The deficiency of water in the soil is calculated as the difference between the potential evapotranspiration and the actual evapotranspiration.

===Thermal efficiency===
The thermal efficiency index (TE) is defined as the annual potential evapotranspiration (PET) and is broken down into five types: megathermal, mesothermal, microthermal, tundra, and perpetual frost.
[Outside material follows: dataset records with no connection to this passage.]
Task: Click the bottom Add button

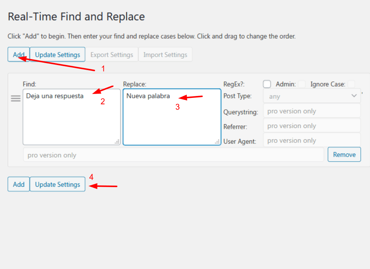Action: click(19, 184)

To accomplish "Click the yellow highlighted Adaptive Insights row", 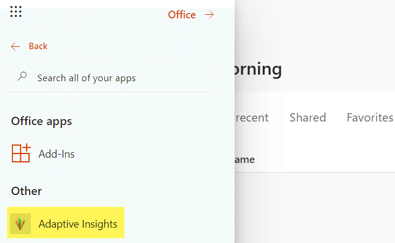I will [x=66, y=223].
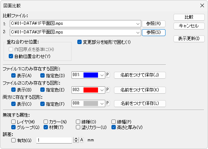Viewport: 208px width, 149px height.
Task: Uncheck 変更部分を矩形で囲む checkbox
Action: coord(79,42)
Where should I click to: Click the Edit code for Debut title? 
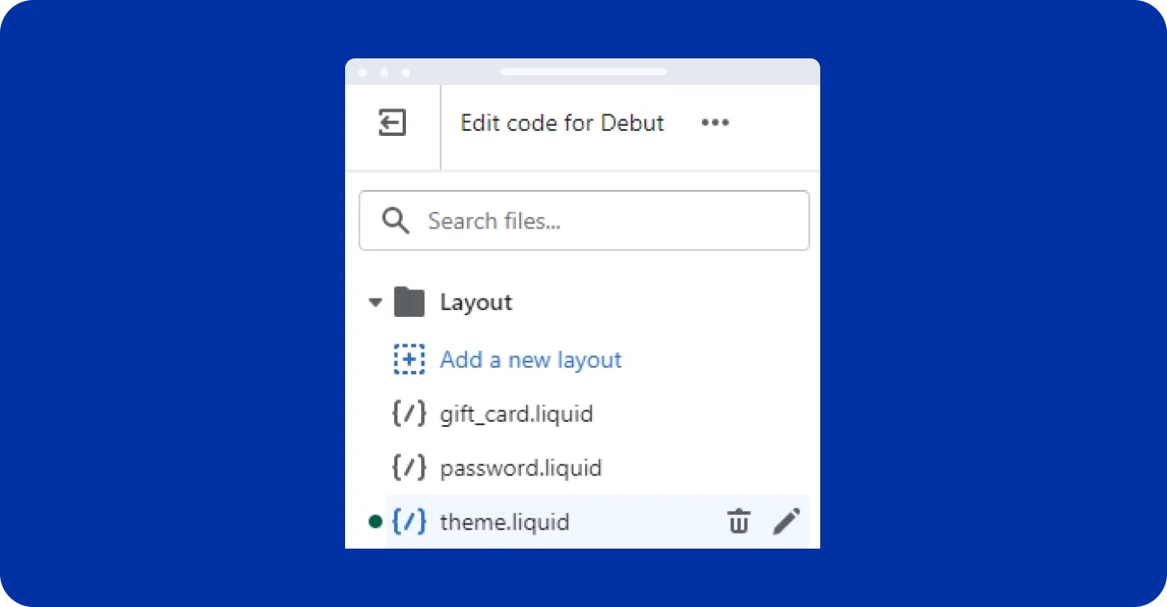point(562,123)
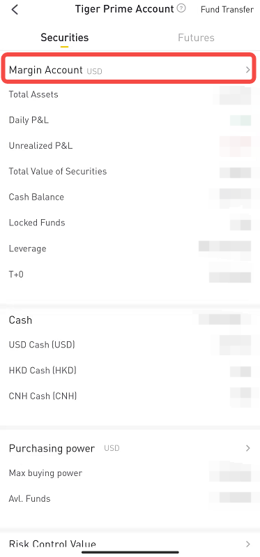Switch to the Futures tab
The height and width of the screenshot is (557, 260).
point(196,38)
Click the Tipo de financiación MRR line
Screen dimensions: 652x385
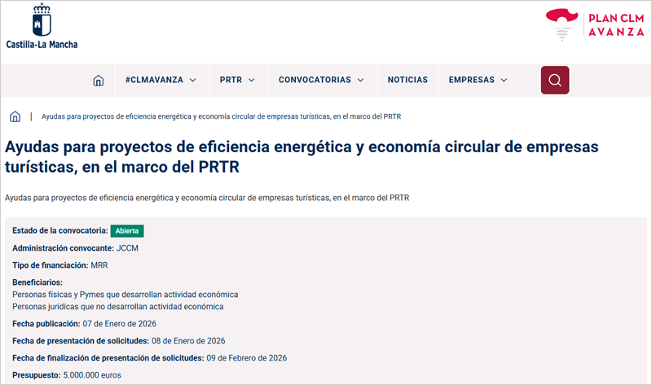coord(59,265)
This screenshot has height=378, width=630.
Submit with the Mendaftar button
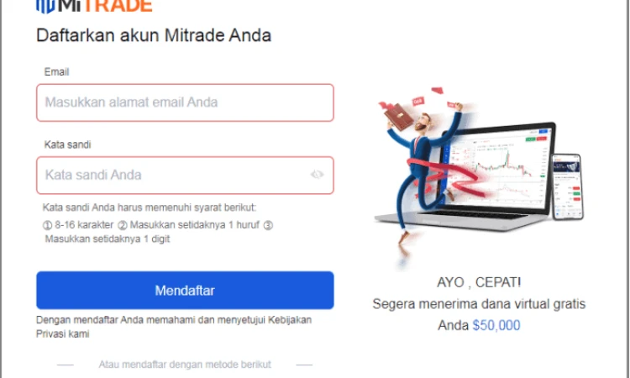click(185, 290)
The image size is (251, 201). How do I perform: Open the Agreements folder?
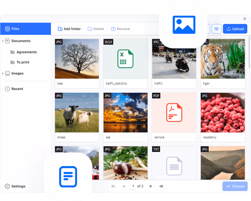(26, 52)
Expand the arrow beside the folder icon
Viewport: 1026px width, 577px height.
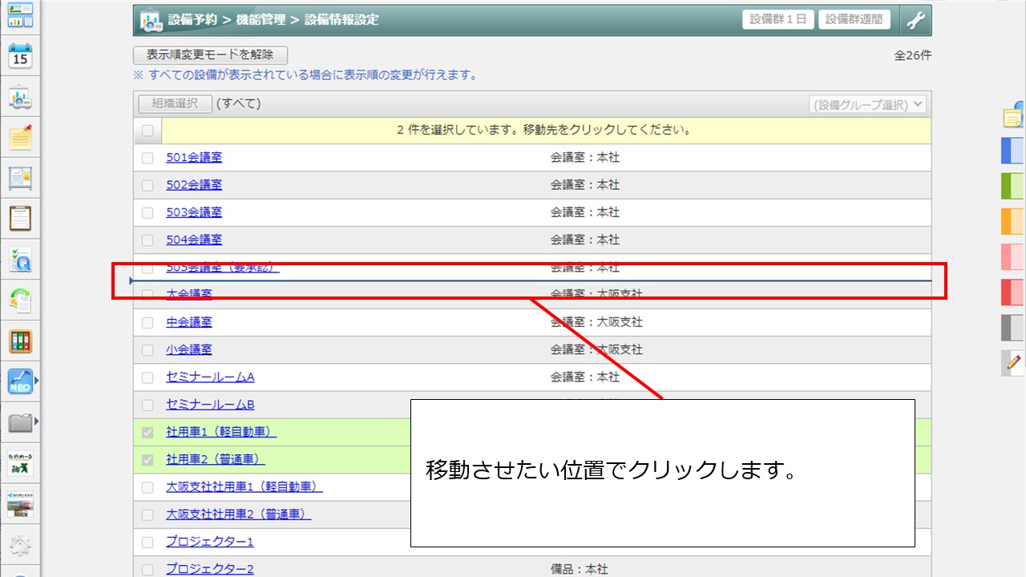click(37, 421)
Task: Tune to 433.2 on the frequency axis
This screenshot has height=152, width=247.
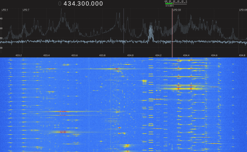Action: point(18,55)
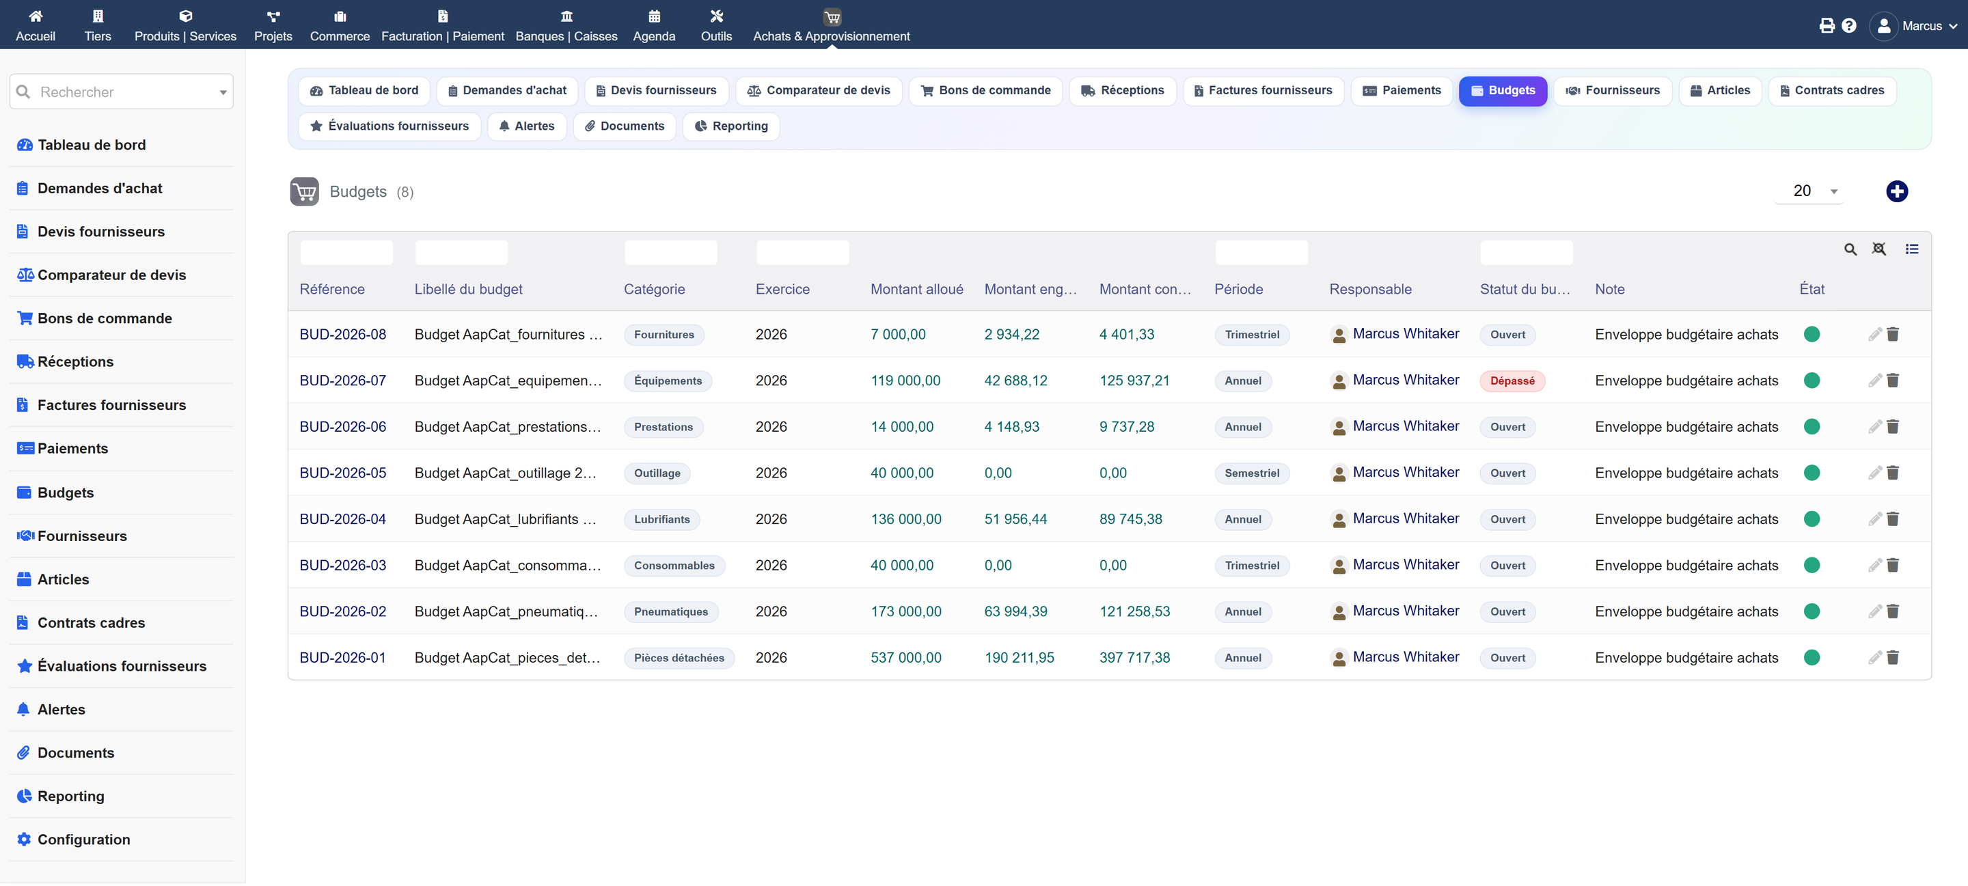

===Summer Concentration of Thermal Efficiency===
The Summer Concentration of Thermal Efficiency (SCTE) is a measure of how high latitude a climate is and if the summers are the only season conducive to plant growth. If it is high, that means most of the potential evapotranspiration occurs in the summer, as it is the only season with solar radiation and temperatures high enough to allow for evapotranspiration while the others are too cold. Conversely, in equatorial climates summer evapotranspiration accounts for roughly 25% of the annual value because the weather is equally conducive to plant growth year round. Summer concentration of thermal efficiency is calculated as follows:
 $\mathit{SCTE} = \left( \frac{\mathit{PET_1}+\mathit{PET_2}+\mathit{PET_3}}{\mathit{PET_a}} \right) \cdot 100$, where $PET_1$, $PET_2$, and $PET_3$ are the estimated values of PET for the three warmest consecutive months and $PET_a$ is the annual value.